In this respect, what Logan did for magazines is not dissimilar from what Tony Blair did for the Labour Party. He expanded the middle market, unlocking a new aspirational sensibility.

Logan told aspirational types where to focus their attention. He sought out trends and themes that had yet to hit the mainstream, and he packaged and popularised them.

If this sounds poncy in a Wallpaper-ish way, well, it wasn’t. In dreary 1980s Britain, it felt like liberation.

And it was classless: ‘I always wanted Arena to be read by postmen, mailboys and bankers. It was for anyone. Well, not anybody. But Arena was a sensibility, and that sensibility can be anywhere.”

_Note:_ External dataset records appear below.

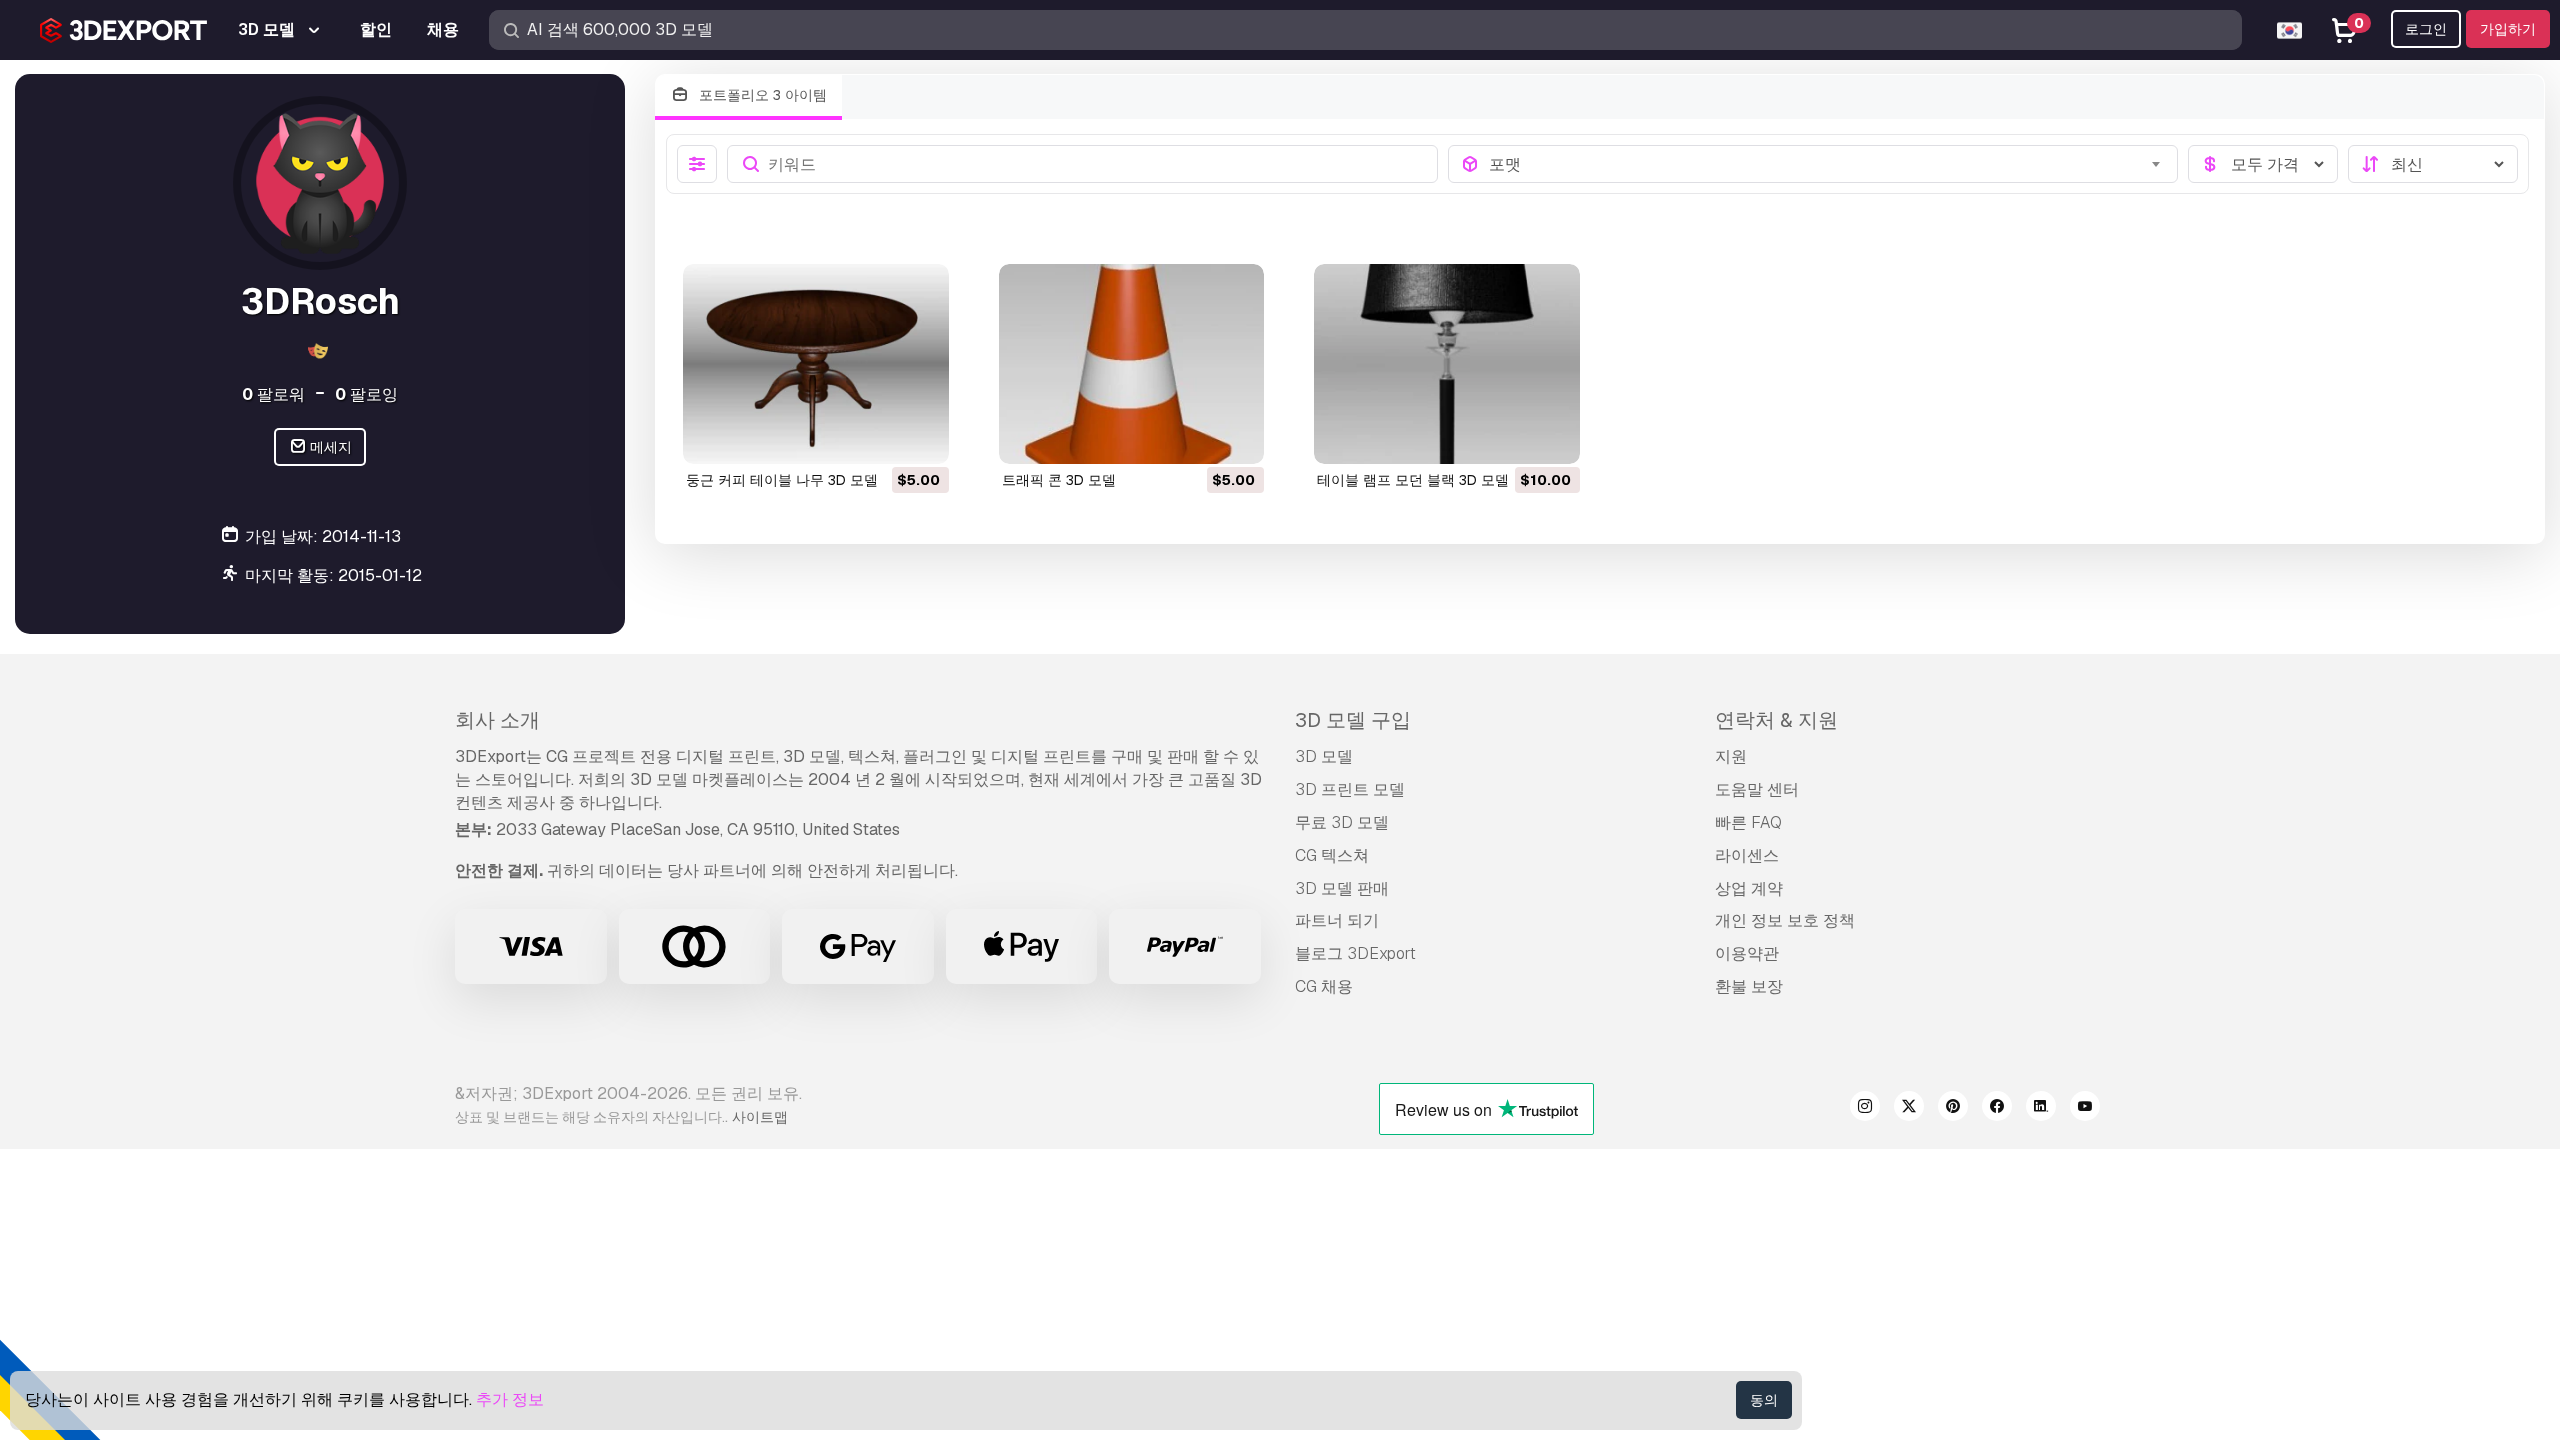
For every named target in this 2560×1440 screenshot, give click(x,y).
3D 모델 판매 (1342, 888)
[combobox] (1827, 164)
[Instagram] (1865, 1109)
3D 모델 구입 (1353, 720)
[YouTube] (2085, 1109)
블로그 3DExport (1355, 953)
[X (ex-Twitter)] (1909, 1109)
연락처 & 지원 (1776, 720)
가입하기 (2508, 29)
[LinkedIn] (2041, 1109)
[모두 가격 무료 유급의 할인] (2263, 164)
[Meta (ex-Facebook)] (1997, 1109)
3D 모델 (1324, 756)
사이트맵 (760, 1117)
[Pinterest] (1953, 1109)
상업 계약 (1749, 888)
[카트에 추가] (879, 436)
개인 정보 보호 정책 (1785, 920)
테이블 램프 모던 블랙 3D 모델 (1413, 480)
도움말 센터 (1757, 789)
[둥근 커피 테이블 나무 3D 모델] (816, 363)
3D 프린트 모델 (1350, 789)
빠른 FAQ (1748, 822)
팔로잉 (366, 394)
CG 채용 (1324, 986)
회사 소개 (497, 720)
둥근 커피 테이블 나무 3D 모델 (782, 480)
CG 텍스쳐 (1332, 855)
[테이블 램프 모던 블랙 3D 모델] (1447, 363)
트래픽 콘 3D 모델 (1059, 480)
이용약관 (1747, 953)
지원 (1731, 756)
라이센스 (1747, 855)
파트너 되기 (1337, 920)
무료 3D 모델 (1342, 822)
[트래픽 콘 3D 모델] (1132, 363)
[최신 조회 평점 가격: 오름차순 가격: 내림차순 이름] (2433, 164)
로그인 (2426, 29)
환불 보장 (1749, 986)
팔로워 (273, 394)
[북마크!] (920, 436)
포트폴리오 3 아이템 (761, 95)
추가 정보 (510, 1399)
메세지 (329, 447)
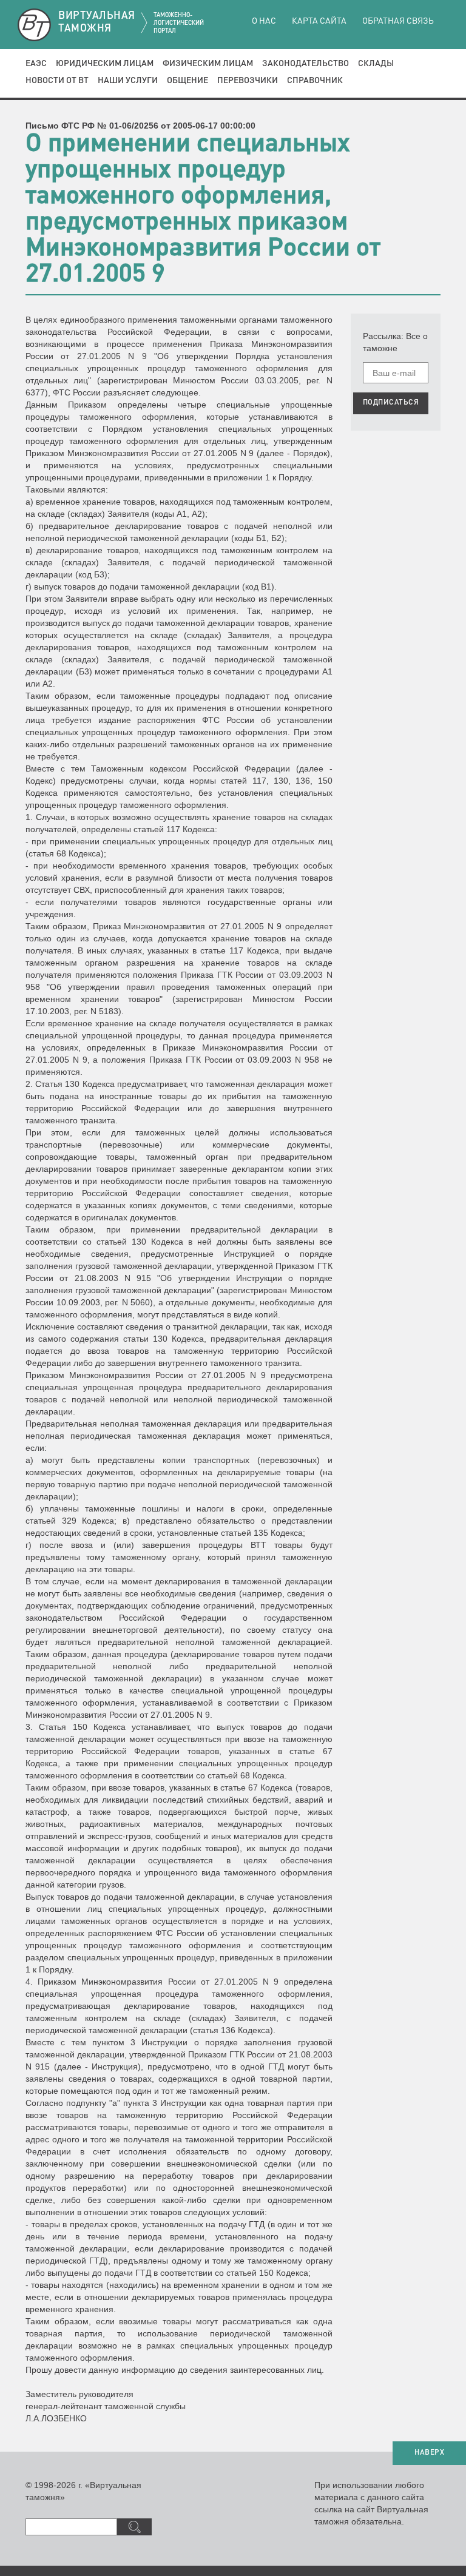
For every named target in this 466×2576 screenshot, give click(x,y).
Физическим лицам (208, 63)
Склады (376, 63)
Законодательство (305, 63)
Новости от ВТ (57, 80)
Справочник (315, 80)
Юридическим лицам (105, 63)
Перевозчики (247, 80)
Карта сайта (319, 21)
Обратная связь (398, 21)
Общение (187, 80)
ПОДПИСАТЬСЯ (391, 402)
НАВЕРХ (429, 2453)
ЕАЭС (36, 63)
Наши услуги (128, 80)
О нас (264, 21)
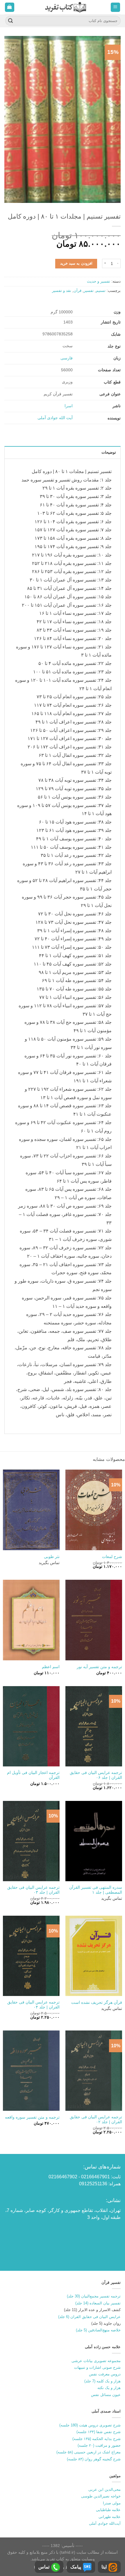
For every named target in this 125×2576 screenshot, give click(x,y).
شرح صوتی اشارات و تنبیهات (97, 2367)
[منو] (115, 7)
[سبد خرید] (10, 7)
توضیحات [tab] (108, 452)
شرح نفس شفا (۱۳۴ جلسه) (98, 2432)
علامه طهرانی (110, 2517)
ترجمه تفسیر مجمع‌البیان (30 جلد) (94, 2296)
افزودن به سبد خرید (76, 263)
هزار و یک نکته (109, 2388)
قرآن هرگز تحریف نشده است (96, 2002)
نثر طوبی (52, 1557)
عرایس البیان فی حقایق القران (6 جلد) (89, 2317)
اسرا (69, 405)
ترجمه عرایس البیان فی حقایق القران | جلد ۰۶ (96, 1775)
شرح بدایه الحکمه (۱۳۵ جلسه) (96, 2439)
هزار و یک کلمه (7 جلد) (102, 2381)
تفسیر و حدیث (98, 281)
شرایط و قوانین (64, 2567)
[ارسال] (10, 21)
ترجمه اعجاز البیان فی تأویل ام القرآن (33, 1775)
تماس (43, 2566)
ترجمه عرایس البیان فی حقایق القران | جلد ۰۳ (33, 1890)
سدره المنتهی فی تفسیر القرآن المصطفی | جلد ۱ (95, 1890)
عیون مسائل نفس (106, 2395)
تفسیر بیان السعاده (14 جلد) (98, 2303)
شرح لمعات (112, 1557)
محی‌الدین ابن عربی (104, 2489)
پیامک (75, 2566)
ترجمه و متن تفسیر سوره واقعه (32, 2117)
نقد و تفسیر (61, 290)
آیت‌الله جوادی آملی (105, 2523)
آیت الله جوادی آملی (55, 417)
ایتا (104, 2566)
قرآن (77, 290)
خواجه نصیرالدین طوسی (101, 2496)
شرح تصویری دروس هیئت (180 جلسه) (90, 2425)
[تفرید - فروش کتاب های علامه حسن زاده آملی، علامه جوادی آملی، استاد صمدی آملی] (65, 7)
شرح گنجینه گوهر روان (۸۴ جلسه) (94, 2459)
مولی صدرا (112, 2503)
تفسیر (89, 290)
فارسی (66, 358)
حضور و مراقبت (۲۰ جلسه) (99, 2445)
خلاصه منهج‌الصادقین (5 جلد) (98, 2330)
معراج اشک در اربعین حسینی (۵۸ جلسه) (88, 2452)
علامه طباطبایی (108, 2510)
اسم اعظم (51, 1667)
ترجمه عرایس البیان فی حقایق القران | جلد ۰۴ (33, 2005)
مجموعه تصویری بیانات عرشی (96, 2361)
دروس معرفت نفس (105, 2374)
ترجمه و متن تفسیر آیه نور (99, 1667)
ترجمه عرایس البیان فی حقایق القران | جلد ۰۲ (96, 2119)
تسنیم (101, 290)
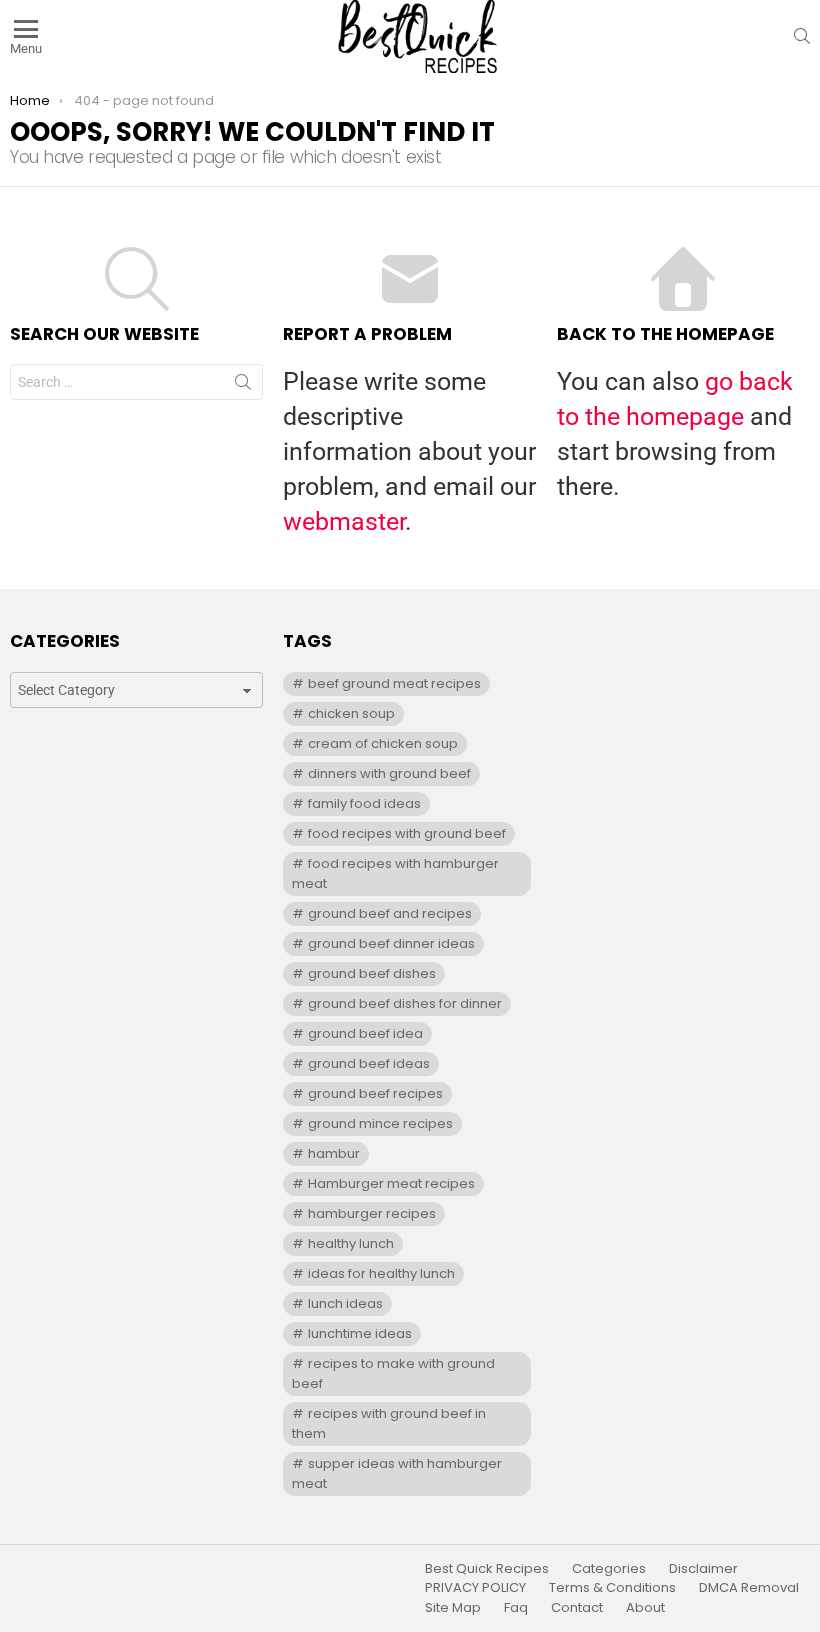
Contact (577, 1608)
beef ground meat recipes (394, 683)
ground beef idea (365, 1033)
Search (243, 386)
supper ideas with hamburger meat (396, 1473)
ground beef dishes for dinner (405, 1003)
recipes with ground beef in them (388, 1423)
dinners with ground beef (389, 773)
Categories (609, 1569)
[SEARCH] (802, 36)
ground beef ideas (369, 1063)
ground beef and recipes (390, 913)
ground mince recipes (380, 1123)
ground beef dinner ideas (391, 943)
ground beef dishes (372, 973)
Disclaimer (703, 1569)
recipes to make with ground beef (393, 1373)
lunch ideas (345, 1303)
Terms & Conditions (612, 1588)
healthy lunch (351, 1243)
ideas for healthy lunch (381, 1273)
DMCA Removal (749, 1588)
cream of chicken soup (383, 743)
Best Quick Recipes (487, 1569)
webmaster (344, 521)
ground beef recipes (375, 1093)
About (645, 1608)
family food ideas (364, 803)
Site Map (453, 1608)
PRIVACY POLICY (475, 1588)
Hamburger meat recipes (391, 1183)
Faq (516, 1608)
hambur (334, 1153)
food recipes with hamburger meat (395, 873)
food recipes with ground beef (407, 833)
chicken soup (351, 713)
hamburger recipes (372, 1213)
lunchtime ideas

Today, the mainstream consumer magazine industry is mostly enslaved by PR. Logan describes those bits that aren’t enslaved as little more than ‘vanity publishing”.

By contrast, the man who launched The Face and Arena was always interested in the mass market: ‘in being there on the shelves of WH Smith”.

Interestingly, Logan sounds slightly ambivalent about his self-imposed exile. In turn, this makes me wonder whether he could work his magic in today’s mass market.

It would be harder. As Logan himself suggests, the kind of coverage Arena produced is now ‘everywhere”. Getting ahead of the curve ain’t what it used to be. The latter-day dominance of the PR industry would probably hinder the effort, too.

And then there’s social media. Who needs to be given a list of aspirations when Twitter and Facebook offer more trend-spotting potential than any one human being can handle? Just like Arena-style journalism, the taste for niches is everywhere. The web has brought us The Long Tail, and in doing so, it has given everyone the tools to become a trend-spotter.

You can read the demise of The Face and Arena as evidence of the usual commercial pressures in new markets that become old over time.

But you can also read the demise of these magazines as evidence that the market for a certain kind of didactic journalism has narrowed.

But I reckon there’s still a market for really good curators. If Logan ever did come out of retirement, I’ll be the first in line at WH Smith to buy his new venture.

It would be a pleasure to see him do his stuff again.